For certain kinds of scientific exploration of the deep sea and lunar environments, mobility of the research platform is essential. Historically, remote landers deployed to planetary bodies and to the bottom of the world’s oceans have been fixed in a particular location and have not been capable of movement. Progressively, the trend in both deep sea and planetary research has been to develop mobile systems capable of investigating environmental change over a range of spatial scales. The latest generation of Mars rovers, the Jacobs University Bremen Deep Sea Crawler and the various Autonomous Underwater Vehicles (AUV’s) operated by many marine research institutes are examples of this.

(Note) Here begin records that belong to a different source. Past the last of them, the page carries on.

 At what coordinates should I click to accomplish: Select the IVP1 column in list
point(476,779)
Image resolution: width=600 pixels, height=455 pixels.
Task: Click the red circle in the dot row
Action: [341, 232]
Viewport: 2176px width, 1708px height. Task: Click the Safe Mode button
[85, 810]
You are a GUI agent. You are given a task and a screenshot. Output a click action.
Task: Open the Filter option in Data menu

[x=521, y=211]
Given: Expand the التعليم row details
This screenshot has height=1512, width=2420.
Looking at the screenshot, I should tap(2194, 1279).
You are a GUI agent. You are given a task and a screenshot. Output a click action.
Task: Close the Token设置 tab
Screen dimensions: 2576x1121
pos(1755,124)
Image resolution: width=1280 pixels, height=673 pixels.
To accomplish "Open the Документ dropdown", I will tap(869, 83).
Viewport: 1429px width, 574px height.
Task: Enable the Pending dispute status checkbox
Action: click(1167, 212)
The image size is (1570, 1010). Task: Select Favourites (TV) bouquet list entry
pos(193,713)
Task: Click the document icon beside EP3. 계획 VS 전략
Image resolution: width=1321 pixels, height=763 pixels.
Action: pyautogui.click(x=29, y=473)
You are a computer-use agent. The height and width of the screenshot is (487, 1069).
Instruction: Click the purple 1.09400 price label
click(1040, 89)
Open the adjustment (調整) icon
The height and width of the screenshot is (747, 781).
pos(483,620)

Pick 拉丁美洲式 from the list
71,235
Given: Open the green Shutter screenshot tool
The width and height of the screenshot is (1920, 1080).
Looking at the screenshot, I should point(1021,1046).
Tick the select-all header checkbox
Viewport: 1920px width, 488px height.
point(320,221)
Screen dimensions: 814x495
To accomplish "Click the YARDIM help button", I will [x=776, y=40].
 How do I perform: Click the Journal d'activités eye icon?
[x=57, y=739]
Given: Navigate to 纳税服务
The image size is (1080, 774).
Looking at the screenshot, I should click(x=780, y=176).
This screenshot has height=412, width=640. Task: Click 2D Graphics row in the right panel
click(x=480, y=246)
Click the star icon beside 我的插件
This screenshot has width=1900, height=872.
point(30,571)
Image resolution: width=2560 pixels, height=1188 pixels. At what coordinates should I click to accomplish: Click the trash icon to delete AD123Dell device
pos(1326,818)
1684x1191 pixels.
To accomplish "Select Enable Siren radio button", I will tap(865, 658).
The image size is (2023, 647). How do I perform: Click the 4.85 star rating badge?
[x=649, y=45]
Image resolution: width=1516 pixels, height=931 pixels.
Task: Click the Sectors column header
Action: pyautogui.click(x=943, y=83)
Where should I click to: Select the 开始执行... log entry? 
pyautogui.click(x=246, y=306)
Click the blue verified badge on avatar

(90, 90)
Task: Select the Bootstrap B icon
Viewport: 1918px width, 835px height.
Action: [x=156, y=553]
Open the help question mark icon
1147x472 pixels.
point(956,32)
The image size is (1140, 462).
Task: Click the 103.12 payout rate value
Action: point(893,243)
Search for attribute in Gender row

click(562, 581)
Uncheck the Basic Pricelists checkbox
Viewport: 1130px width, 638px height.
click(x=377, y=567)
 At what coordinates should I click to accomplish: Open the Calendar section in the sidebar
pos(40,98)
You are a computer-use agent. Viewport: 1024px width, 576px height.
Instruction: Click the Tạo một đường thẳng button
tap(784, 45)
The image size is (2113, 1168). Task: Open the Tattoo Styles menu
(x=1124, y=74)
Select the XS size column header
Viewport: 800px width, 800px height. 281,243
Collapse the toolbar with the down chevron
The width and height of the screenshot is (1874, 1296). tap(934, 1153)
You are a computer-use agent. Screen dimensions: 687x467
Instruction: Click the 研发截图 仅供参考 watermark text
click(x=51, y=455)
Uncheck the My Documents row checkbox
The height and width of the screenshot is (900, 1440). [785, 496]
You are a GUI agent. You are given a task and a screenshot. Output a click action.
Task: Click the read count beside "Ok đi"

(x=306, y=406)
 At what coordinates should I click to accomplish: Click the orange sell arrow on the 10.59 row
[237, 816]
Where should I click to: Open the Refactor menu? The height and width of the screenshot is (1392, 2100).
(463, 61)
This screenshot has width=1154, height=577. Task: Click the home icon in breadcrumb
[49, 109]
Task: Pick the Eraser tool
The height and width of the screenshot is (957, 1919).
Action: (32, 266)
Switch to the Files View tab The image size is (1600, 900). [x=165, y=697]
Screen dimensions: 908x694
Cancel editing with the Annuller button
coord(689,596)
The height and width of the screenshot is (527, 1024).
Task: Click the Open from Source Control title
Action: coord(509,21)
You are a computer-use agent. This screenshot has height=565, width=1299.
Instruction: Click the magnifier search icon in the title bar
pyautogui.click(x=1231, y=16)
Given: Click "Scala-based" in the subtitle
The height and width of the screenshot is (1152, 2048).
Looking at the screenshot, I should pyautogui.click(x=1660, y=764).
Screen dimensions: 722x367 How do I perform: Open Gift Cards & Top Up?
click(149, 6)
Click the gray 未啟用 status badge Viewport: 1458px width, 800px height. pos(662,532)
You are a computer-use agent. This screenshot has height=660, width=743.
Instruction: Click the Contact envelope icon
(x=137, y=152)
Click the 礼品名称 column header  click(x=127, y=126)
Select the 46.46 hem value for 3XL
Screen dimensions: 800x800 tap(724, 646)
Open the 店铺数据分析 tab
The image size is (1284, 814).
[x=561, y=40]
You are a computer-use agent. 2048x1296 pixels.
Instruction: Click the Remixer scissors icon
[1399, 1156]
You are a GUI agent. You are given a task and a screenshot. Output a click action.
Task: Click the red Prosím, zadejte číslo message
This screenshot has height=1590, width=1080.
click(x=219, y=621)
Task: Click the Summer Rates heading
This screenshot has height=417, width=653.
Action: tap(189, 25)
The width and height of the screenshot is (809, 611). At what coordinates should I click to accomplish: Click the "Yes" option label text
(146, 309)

Within the ROBEX community new techniques to aid mobility in the deep sea and in lunar environments are being developed. New techniques in mapping around vehicles automatically from image data alone are in development and several new vehicle designs are being investigated to best access extreme environments.
The deep Sea Hybrid Rover (H-ROV, Fig 1) is under development by Marum and other ROBEX partners, and will be capable of exploring the under ice environment semi-autonomously using thrusters, and the Jacobs University Bremen Deep Sea Crawler is capable of exploring the seabed using caterpillar tracks (Fig. 2). The applicability of these two systems for autonomous operations in the sea is being investigated.
For the moon, the ROBEX pilot Active Seismic network (ASN, Fig. 3) Moon scenario requires travelling distances in the 10 km range over more or less moderate surface area which makes a wheeled rover the favourite vehicle of choice. Power storage, data transfer and communication with a base Lander, and autonomous navigation have been regarded as key design options. Geometric and structural sizing, the right choice of suspension and locomotion concepts (suspension kinematics, motorization, wheels) are of primary interest and under further study. This investigation goes hand in hand with the robotic arm design (WP 3300) attached to the rover and the development of seismic instruments to be carried by the rover and manipulated by the arm. Besides the more traditional wheeled mobile systems, which surely have their advantages in moderately shaped terrains while transporting several instruments to be deployed and retrieved to and from ground, non-wheeled systems for very uneven and rocky terrains like legged crawlers are also within the scope of ROBEX. The existing DLR legged crawler will be studied further for potential use in Moon exploration scenarios. To extend the capabilities of future six-legged exploration robots towards robust rapid locomotion, DLR has simulated and analysed several simplified models (planar and 3D) that employ passive compliant elements within the legs. One of the goals within ROBEX is to find mechanical structures that show intrinsic self-stabilizing properties and thus help to reduce the complexity of control.